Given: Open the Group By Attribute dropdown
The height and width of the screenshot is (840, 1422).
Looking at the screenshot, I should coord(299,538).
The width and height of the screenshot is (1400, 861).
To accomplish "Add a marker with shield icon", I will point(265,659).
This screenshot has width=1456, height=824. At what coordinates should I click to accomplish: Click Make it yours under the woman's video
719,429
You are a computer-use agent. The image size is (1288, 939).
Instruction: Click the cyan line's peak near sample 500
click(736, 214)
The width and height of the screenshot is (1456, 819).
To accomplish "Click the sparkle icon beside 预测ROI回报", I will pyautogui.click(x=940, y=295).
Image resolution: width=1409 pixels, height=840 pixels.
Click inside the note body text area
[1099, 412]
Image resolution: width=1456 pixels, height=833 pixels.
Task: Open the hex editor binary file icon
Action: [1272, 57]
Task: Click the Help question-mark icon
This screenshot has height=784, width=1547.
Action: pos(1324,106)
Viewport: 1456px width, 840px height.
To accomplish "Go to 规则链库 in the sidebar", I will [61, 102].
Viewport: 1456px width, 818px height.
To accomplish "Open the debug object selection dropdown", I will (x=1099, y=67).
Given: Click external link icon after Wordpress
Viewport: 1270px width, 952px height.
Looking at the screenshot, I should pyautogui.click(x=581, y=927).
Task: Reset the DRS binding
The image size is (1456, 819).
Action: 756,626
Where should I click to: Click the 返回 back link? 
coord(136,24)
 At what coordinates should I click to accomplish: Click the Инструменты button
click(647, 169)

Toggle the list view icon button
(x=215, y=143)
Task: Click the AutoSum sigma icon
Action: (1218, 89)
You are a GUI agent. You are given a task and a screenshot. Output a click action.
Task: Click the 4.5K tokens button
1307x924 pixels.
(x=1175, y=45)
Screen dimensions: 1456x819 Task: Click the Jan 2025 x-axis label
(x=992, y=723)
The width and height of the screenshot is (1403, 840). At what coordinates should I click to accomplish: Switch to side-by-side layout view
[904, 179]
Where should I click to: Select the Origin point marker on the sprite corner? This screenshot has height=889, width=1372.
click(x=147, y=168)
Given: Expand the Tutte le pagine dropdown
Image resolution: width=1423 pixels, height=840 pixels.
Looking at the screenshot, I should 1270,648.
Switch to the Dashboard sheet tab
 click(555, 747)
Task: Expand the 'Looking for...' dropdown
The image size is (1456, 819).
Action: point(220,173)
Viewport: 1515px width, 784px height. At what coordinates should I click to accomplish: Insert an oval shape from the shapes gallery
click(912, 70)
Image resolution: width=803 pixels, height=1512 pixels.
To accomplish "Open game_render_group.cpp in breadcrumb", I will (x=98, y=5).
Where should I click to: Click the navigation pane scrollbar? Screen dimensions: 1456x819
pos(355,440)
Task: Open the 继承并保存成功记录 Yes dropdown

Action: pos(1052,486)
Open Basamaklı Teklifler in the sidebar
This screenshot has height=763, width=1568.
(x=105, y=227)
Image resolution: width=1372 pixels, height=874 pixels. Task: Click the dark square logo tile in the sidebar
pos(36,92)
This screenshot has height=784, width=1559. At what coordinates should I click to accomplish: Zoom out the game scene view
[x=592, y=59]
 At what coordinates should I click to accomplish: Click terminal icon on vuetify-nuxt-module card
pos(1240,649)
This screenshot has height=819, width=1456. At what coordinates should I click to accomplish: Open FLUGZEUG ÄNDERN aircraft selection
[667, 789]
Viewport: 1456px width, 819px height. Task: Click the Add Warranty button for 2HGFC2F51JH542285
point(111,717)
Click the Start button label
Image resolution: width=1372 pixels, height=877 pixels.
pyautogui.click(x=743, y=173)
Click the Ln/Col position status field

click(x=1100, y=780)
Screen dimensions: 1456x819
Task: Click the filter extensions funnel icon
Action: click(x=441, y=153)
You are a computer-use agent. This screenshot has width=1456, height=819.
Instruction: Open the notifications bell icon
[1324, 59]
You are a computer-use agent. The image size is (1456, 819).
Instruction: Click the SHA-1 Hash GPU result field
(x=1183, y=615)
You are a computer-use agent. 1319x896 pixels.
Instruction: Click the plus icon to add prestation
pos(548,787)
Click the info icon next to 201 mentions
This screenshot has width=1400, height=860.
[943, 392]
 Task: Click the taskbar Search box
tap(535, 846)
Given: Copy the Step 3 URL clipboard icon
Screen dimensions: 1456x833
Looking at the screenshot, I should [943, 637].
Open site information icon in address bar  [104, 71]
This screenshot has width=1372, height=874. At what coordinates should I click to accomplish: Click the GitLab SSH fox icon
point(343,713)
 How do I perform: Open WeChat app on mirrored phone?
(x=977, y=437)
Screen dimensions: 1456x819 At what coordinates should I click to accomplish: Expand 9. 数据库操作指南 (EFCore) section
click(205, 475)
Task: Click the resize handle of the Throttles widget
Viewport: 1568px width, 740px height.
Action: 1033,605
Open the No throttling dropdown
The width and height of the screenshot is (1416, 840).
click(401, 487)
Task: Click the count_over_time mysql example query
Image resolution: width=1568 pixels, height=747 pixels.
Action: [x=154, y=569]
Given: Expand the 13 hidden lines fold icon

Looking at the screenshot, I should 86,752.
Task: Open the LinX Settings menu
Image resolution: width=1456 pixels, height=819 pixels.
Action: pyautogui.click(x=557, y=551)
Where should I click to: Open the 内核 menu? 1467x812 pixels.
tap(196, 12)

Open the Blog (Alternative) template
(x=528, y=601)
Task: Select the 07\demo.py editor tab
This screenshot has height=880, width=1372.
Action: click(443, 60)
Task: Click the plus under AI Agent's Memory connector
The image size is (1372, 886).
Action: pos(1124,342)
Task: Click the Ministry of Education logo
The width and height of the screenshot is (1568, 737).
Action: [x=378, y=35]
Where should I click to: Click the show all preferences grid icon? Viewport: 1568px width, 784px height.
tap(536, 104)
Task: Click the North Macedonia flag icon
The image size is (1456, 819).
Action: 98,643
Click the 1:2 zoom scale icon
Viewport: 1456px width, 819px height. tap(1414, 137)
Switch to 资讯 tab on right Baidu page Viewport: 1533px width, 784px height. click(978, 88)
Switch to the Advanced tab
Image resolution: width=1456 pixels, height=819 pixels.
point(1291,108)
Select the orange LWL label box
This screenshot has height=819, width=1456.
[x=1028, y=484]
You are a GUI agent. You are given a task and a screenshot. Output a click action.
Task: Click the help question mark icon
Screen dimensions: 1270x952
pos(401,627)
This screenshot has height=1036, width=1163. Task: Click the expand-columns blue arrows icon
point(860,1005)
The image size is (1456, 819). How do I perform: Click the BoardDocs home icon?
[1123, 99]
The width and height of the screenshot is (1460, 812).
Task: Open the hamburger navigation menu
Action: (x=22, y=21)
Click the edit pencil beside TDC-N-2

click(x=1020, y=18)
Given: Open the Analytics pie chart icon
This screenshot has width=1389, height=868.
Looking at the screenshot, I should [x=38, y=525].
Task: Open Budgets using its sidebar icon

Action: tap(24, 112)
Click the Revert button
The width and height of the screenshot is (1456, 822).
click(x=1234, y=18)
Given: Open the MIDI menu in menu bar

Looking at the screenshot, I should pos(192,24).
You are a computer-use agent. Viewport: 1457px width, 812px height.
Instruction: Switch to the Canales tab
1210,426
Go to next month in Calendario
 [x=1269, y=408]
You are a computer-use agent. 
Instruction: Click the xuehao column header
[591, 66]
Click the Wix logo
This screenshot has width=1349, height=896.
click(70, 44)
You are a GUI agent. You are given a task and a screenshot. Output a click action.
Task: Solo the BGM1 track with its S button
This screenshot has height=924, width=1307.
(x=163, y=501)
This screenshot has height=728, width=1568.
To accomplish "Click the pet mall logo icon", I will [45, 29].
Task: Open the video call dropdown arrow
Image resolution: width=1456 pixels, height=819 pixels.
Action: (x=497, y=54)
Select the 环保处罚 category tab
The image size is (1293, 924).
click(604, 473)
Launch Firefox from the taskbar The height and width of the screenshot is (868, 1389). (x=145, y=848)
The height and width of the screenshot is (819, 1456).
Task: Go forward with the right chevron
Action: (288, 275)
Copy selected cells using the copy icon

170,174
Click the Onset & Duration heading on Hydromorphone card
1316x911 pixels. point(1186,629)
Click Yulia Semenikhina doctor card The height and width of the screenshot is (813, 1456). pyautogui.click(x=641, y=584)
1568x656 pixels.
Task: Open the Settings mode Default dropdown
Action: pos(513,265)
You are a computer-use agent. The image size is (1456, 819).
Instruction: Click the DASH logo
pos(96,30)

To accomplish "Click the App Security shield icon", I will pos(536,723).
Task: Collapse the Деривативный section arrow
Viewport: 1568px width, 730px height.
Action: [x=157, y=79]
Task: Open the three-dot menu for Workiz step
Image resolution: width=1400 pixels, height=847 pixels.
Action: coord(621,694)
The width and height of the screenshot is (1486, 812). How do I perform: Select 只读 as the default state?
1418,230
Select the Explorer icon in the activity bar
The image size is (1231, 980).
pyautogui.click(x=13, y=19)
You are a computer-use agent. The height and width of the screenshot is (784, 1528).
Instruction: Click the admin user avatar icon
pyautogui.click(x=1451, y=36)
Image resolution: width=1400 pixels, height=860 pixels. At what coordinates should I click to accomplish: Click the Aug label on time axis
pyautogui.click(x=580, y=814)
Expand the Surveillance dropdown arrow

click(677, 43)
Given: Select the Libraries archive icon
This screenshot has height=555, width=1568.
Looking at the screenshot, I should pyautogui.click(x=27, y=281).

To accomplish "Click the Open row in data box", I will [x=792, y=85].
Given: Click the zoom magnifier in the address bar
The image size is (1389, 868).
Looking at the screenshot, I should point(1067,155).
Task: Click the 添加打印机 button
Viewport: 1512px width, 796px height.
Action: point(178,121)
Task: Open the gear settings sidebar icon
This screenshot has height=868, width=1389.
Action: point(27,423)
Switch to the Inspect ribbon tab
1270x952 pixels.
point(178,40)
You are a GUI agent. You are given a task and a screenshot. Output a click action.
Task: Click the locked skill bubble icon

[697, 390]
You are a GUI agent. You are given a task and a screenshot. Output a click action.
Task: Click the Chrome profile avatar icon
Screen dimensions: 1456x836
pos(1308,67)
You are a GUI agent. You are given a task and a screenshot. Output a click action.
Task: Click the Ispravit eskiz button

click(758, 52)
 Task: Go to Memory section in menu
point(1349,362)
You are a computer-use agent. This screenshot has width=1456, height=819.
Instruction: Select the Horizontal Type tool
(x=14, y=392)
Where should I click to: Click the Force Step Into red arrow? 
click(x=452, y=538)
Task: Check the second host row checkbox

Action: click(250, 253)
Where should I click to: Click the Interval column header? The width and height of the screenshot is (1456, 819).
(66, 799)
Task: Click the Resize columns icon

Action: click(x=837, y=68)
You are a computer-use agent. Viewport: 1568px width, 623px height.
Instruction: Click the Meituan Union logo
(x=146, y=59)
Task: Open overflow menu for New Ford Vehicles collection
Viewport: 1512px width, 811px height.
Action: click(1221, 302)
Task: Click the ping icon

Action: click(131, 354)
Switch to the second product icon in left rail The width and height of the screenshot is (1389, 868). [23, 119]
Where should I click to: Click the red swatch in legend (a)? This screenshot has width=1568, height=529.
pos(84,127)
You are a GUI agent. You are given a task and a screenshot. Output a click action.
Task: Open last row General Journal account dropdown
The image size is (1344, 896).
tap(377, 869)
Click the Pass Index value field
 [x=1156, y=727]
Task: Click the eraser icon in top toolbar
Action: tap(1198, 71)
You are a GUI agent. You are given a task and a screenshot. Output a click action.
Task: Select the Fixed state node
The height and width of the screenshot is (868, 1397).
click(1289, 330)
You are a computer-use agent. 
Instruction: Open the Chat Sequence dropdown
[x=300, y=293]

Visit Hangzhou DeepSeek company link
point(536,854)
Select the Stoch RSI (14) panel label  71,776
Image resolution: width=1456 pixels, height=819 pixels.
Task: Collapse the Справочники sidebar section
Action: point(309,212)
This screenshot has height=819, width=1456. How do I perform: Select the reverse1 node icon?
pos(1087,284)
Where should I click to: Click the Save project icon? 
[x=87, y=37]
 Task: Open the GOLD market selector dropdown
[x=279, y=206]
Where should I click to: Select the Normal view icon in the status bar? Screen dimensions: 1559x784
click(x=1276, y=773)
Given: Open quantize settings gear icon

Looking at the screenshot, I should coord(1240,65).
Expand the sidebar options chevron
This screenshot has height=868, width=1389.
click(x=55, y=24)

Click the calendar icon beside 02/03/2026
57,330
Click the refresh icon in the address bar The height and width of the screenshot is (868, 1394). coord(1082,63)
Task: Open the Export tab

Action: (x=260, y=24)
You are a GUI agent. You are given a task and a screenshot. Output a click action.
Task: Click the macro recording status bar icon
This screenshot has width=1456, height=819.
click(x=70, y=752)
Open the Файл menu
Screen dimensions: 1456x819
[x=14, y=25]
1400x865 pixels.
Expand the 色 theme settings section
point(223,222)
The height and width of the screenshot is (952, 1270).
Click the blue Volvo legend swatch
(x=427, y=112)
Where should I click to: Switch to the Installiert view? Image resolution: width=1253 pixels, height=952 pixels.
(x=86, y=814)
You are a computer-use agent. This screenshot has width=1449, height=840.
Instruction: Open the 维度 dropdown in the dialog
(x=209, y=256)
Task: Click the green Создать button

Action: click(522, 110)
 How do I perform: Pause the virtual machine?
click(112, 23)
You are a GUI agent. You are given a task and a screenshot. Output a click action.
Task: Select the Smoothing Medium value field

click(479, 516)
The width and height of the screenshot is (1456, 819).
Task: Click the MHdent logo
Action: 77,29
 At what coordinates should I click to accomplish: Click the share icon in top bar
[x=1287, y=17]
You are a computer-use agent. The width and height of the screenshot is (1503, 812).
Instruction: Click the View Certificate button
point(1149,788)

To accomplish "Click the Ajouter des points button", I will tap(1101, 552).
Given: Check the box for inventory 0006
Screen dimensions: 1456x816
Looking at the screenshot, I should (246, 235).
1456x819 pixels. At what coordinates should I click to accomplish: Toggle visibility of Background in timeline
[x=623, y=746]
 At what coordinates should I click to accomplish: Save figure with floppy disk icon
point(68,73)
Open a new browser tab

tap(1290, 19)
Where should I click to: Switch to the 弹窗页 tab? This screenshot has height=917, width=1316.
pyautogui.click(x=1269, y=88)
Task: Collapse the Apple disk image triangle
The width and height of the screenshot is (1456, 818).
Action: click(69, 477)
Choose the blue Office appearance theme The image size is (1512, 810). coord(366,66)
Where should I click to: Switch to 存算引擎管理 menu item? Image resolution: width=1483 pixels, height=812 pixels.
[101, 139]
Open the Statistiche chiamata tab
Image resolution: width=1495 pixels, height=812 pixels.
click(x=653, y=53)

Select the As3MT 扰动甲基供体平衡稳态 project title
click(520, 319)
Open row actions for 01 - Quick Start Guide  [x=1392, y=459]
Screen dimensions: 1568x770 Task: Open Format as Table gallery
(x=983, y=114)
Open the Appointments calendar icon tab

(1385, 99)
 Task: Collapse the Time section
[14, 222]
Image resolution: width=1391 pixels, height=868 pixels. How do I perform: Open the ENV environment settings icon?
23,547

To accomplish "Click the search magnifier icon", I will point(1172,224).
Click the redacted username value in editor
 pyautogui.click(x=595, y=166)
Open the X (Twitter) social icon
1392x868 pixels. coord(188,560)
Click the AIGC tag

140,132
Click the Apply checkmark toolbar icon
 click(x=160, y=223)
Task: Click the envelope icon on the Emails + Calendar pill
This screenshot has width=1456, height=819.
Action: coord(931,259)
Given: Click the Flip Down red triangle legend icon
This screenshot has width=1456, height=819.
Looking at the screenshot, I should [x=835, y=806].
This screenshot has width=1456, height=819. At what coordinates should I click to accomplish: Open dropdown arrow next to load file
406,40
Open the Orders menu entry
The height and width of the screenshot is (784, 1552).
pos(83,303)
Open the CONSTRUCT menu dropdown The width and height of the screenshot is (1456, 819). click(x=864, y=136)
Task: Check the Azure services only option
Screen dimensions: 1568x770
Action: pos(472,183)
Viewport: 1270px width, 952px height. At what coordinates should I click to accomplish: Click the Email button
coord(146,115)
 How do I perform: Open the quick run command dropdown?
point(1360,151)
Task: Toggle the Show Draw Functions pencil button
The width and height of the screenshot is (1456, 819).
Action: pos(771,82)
□ □ □ □
▶ Activity: Repeat, word for word, the lines from the opening of the material through the line containing "You are a computer-use agent. The image size is (1288, 939).".

▶ Solution:
Given: Open the Group By Attribute dropdown
The height and width of the screenshot is (840, 1422).
Looking at the screenshot, I should coord(299,538).
The width and height of the screenshot is (1400, 861).
To accomplish "Add a marker with shield icon", I will point(265,659).
This screenshot has width=1456, height=824. At what coordinates should I click to accomplish: Click Make it yours under the woman's video
719,429
You are a computer-use agent. The image size is (1288, 939).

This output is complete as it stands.